Under a new parliamentary republic system, the Moldovan parliament is due to elect the country's next president in 10 days (Dec 1). But so far there has not been agreement on even one candidate, hardly an auspicious beginning for the new system.
Chisinau, 21 November 2000 (RFE/RL) -- Walking the streets of Moldova's capital Chisinau, it's hard to believe a presidential election is coming up in less than two weeks. There are no leaflets to be seen, no posters, no campaigners and -- so far -- no candidates.
The December 1 election will be unique in Moldova's short history as an independent country. The country's next president, the third since independence, unlike the first two, will be chosen by parliament and not by popular vote. And the new president will hold largely symbolic powers within a new parliamentary republic.
This form of government is fairly common around the world, but the circumstances under which it has come to pass in Moldova are unusual. Instead of holding a national referendum on the issue, the parliament itself four months ago voted to change the constitution to a parliamentary republic, and gave itself the right to choose the head of state. It was a major defeat for the incumbent president, Petru Lucinschi, who had provoked the change by suggesting a referendum to increase presidential powers.
Observers say that Moldova has been crippled by a weak executive branch at loggerheads with parliament. But the change to a parliamentary form of government is unlikely to improve matters when parliament itself remains without a stable majority. The failure so far to find a candidate is characteristic of its deeply divided state.

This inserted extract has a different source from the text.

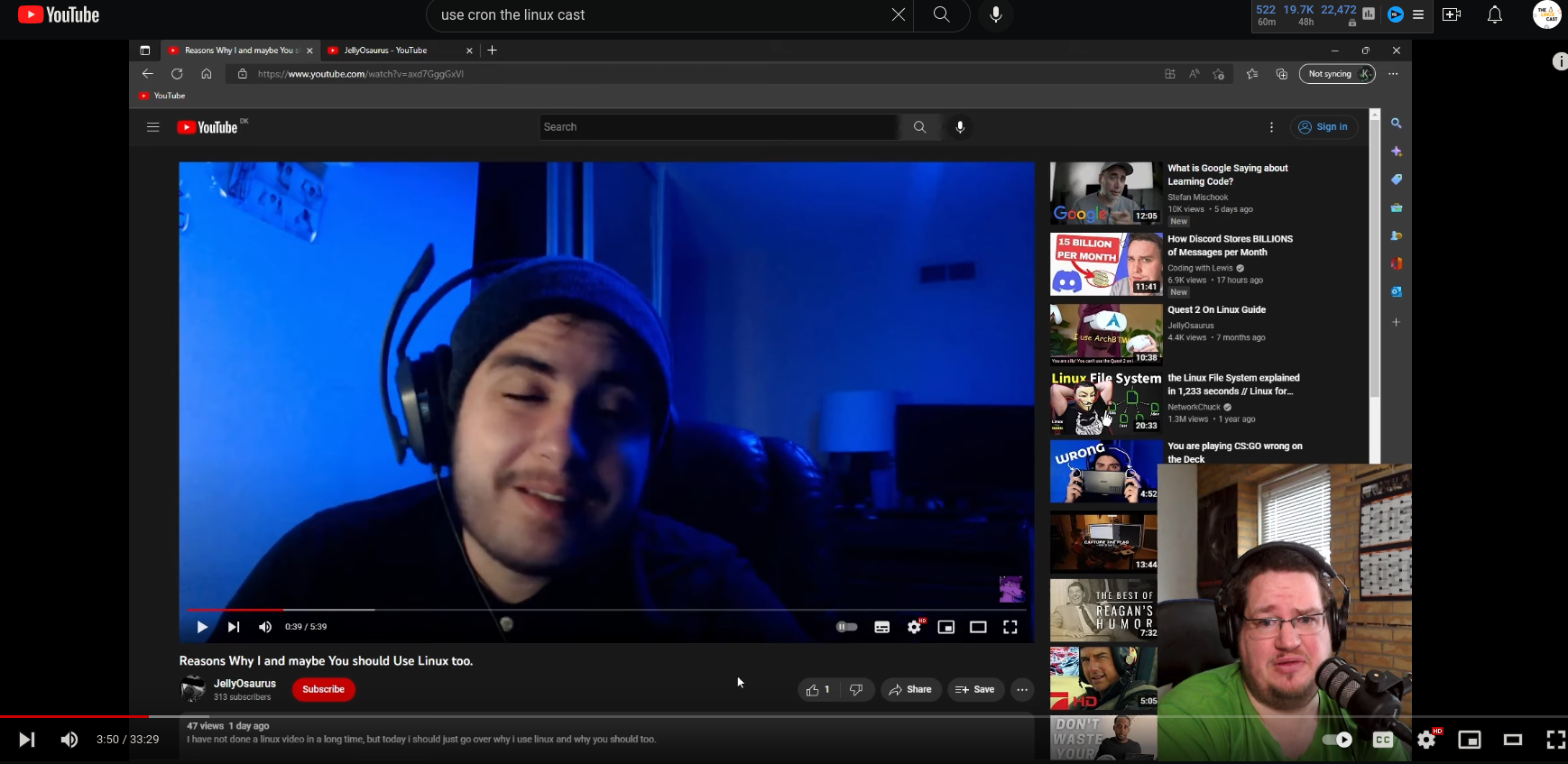Click the red Subscribe button
This screenshot has height=764, width=1568.
pyautogui.click(x=323, y=690)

Ion Morei is an independent deputy in parliament. He says most deputies realize parliament is so fractured it's unable to function properly.
"I think most deputies and most political parties which are active in the Moldovan political arena are absolutely clear that the existing parliament -- in which there is no stable majority -- in fact is unable to function. So to any serious person, it's clear that it will be very hard to find a candidate and choose the third president of the Moldovan republic."
The 101-seat parliament is divided among the communists, who hold 40 seats, and several right-leaning and centrist parties.
Under the new system, a presidential candidate needs 25 parliamentary votes to be nominated and 62 votes to be elected. That means that a successful candidate would need the support of communist leader Vladimir Voronin, parliamentary speaker Dumitru Diacov, and former President Mircea Snegur, who control the three largest parliamentary groups. Snegur has already announced his desire to stand and is likely to be nominated next week after long negotiations with the other leaders.
By law, the new president can also be chosen from outside parliament. Various figures have been mentioned, including the Moldovan ambassador to France and the head of the constitutional court. But none has been nominated.
A president from outside parliament might be preferable because such a figure would stand above party politics. The new president retains the right to appoint ministers and will have influence over foreign policy.
If no candidates emerge or if parliament cannot agree on who to elect, Lucinschi -- whose term lasts until January -- will disband parliament and hold new elections.
Many observers believe that until Moldova has a stable party system, parliamentary government is a lost cause. Moldova today has some 35 registered political parties, quite a number for a country with less than two million voters. Seemingly endless factional infighting has left the country stagnating without major economic reforms. Lucinschi's press secretary Anatol Golea says:
"Without a [stable parliamentary] majority, it is hard to say who has responsibility for the state of the country. Deputies themselves understand it's very hard to lead the country in such a situation, especially at the present time of transition, when very often it is necessary to take urgent decisions on privatization, on attracting investment, on the energy complex."
Most Moldovans say they prefer a presidential rather than a parliamentary republic because they believe a strong single figure is their only chance to escape from a steady downward spiral of economic decline. But the voters themselves are so indifferent to this election that many admit to not even knowing it is to take place. And few seem to mind losing their democratic right to elect their head of state.
Anatol Pasat, editor of the news agency Infotag, sees both good and bad in giving parliament the right to elect the president.
"On one hand, of course people have the right to choose their own president. But on the other hand, every election is a huge expenditure and our country isn't so rich -- like the United States -- that it can hold elections and then examine the results 10 times, put its mistakes right, hold repeat elections. So when parliament chooses the president, maybe it will take place with less bloodshed and less cost. But maybe also it will be less fair."
Even if the president had continued to be chosen by popular vote, it is unlikely that public interest would be much higher. Analysts say Lucinschi would probably be re-elected in a popular vote, not because he is admired by the people but simply because there is no alternative. Parliament is even less admired by the people, and it's unlikely it will improve its image anytime soon.